Come anticipato nei giorni scorsi da Bloomberg, l’ipotesi di 10mila uscite da Unicredit, che si era affacciata alla fine dell’estate, è risultata riduttiva rispetto a una realtà che parla, nel nuovo piano industriale 2015-18, di una riduzione del personale di circa 18.200 unità a tempo pieno nel gruppo bancario. Anche comprendendo la vendita della controllata in Ucraina, e la joint venture di Pioneer con Santander Am (6mila esuberi), il numero è altissimo. E si farà sentire soprattutto in Germania, Austria e Italia, dove Unicredit taglia 6.900 posti di lavoro, di cui 5.800 nella banca commerciale e 1.100 nel corporate.

Una parte di questi dovrebbero essere ricompresi nel piano che, a marzo 2014, Unicredit aveva concordato con i sindacati di categoria. Lì si parlava di 5.100 esuberi al 2018, di cui più della metà sono ancora da mettere in pratica, con il ricorso massiccio ai prepensionamenti. Inoltre i vertici della banca puntualizzano che nel numero di 6.900 uscite sono da ricomprendere non solo gli accordi del 2014, ma anche i dipendenti di società basate in Italia ma operanti in altri paesi. Per certo dai 129mila addetti del 2014 Unicredit vuole arrivare a un totale di 111mila dipendenti nel 2018, tagliando più di 1.700 filiali fra Italia, Germania e Austria.

Di fronte alle proteste sindacali, l’ad Federico Ghizzoni replica: «I sindacati hanno letto male il piano, ci sono investimenti, è un piano di crescita e di ricavi.
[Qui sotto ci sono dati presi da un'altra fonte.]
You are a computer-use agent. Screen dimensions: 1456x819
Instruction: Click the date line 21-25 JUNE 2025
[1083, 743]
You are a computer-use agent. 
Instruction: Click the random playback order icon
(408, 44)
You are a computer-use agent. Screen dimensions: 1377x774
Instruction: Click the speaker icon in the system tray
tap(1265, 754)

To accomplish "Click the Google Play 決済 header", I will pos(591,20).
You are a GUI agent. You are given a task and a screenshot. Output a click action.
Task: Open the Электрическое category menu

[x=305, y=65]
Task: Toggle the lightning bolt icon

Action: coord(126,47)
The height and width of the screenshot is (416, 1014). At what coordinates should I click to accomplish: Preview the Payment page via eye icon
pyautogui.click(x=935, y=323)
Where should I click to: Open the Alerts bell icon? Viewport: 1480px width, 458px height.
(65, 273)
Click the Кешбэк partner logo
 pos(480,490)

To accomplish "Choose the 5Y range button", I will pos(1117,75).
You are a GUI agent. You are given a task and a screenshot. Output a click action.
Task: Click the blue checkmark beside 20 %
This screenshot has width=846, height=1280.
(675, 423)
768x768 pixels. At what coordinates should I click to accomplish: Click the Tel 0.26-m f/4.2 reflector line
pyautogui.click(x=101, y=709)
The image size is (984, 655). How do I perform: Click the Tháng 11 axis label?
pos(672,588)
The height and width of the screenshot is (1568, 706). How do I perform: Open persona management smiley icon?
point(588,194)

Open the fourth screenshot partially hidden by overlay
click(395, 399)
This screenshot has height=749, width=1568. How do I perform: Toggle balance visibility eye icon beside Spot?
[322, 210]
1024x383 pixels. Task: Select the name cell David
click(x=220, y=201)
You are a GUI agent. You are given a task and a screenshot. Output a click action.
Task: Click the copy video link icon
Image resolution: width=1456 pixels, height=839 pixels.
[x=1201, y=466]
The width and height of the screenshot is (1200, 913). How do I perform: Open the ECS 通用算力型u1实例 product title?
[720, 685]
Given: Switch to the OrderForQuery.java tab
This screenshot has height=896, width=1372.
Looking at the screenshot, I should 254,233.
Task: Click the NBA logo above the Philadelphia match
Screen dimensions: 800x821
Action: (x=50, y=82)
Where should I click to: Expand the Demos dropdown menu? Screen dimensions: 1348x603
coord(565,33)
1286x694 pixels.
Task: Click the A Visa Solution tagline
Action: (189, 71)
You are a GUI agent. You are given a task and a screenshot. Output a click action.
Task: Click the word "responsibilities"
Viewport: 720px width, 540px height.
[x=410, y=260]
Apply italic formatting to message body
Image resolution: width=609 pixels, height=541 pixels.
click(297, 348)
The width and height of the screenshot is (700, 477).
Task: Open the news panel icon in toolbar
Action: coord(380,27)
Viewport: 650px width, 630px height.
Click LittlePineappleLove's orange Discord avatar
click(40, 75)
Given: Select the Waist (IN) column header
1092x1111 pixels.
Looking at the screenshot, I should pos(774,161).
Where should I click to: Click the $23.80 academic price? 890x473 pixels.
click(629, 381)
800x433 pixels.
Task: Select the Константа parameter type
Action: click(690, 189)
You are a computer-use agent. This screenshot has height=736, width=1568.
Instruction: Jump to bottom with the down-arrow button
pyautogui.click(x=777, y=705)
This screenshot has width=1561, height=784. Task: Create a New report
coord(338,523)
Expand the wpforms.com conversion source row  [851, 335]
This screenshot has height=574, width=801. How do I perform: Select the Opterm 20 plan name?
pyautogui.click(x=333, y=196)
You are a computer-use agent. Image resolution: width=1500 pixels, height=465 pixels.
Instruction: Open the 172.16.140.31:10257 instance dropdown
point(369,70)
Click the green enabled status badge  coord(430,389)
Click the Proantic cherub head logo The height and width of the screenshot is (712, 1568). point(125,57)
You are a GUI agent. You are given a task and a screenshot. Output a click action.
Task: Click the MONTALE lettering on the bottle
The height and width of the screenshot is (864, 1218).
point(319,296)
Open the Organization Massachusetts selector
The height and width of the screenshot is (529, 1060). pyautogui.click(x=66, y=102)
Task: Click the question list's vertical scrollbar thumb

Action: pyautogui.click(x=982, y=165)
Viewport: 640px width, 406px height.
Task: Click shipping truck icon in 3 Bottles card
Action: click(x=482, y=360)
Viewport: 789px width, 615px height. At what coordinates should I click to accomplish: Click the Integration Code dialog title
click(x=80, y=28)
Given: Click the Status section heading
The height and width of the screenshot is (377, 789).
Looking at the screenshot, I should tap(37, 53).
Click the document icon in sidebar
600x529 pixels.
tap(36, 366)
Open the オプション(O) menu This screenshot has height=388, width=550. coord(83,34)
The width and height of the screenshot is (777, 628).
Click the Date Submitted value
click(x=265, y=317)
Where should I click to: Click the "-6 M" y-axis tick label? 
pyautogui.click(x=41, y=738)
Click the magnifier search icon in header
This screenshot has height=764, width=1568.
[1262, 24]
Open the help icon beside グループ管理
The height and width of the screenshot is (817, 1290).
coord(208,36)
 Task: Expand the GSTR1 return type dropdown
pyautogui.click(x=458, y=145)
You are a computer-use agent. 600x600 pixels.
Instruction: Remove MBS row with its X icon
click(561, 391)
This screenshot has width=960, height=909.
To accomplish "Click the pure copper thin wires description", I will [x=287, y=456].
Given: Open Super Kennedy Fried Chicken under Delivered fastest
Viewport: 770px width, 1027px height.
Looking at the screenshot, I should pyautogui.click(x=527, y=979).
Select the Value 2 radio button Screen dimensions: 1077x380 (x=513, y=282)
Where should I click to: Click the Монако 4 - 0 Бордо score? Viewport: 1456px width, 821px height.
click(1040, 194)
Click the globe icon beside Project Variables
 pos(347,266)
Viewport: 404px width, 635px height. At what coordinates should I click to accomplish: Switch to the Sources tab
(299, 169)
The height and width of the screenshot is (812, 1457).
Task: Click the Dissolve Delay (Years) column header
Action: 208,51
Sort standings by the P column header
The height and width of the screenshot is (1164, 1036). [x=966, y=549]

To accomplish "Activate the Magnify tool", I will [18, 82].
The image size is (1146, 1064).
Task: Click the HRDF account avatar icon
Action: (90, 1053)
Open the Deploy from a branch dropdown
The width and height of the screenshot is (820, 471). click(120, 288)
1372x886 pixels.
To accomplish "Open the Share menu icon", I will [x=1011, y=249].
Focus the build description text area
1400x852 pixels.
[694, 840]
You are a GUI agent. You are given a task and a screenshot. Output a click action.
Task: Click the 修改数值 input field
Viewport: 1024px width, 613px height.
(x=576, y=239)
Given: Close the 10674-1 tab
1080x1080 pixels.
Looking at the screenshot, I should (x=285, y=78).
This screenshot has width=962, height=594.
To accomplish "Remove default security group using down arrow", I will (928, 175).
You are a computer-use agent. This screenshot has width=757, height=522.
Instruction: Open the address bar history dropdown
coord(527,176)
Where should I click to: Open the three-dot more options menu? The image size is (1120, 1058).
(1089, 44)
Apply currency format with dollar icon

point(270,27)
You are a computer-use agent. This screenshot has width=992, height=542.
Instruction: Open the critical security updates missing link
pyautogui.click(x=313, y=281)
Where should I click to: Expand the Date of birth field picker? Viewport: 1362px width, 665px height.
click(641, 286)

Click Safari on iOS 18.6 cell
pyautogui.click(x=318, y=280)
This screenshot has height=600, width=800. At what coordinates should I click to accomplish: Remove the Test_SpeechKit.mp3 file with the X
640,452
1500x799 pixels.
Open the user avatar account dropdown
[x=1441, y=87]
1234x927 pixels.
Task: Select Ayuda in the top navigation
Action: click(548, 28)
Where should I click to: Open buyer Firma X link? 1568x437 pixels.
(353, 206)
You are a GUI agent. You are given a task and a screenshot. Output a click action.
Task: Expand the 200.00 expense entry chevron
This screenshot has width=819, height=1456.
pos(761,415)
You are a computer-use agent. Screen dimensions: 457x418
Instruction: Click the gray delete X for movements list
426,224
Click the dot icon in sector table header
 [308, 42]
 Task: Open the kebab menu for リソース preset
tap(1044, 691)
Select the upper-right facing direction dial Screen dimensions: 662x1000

Certo, se si vuole mettere la testa sotto la sabbia e non vedere che il mondo sta cambiando, non si trova l’accordo. Comunque ci metteremo a ragionare e una soluzione si troverà, con calma e senso costruttivo».

Non sarà un’impresa facile, almeno a giudicare dalla risposta sindacale di Massimo Masi della Uilca: «Il piano industriale è ancora peggiore di quello annunciato alcuni mesi fa: 18.200 lavoratori usciranno dalle banche del gruppo, con un taglio lineare del 9%. Oltre alle banche controllate straniere, anche il perimetro italiano pagherà un prezzo salatissimo, fra esuberi e chiusura di filiali».

A seguire un’altra osservazione critica: «Ci chiediamo fino a quando continuerà questa folle corsa al taglio del personale. Con le uscite anticipate saranno i soggetti più deboli, cioè quelli con la contribuzione previdenziale mista, che pagheranno i prezzi più alti. Una cosa comunque deve essere chiara: non accetteremo esuberi obbligatori ma solo volontari, e non accetteremo mai un accordo che non dovesse prevedere assunzioni di giovani». Anche Lando Sileoni della Fabi lancia una critica: «Si vuole spostare l’attenzione mediatica sul nuovo piano industriale, e distoglierla dai problemi legati alla governance del gruppo».
L’obiettivo di risparmio di costi del nuovo piano di Unicredit è di 1,6 miliardi. Il piano al 2018 prevede anche la cessione o ristrutturazione del retail banking in Austria e della divisione leasing in Italia.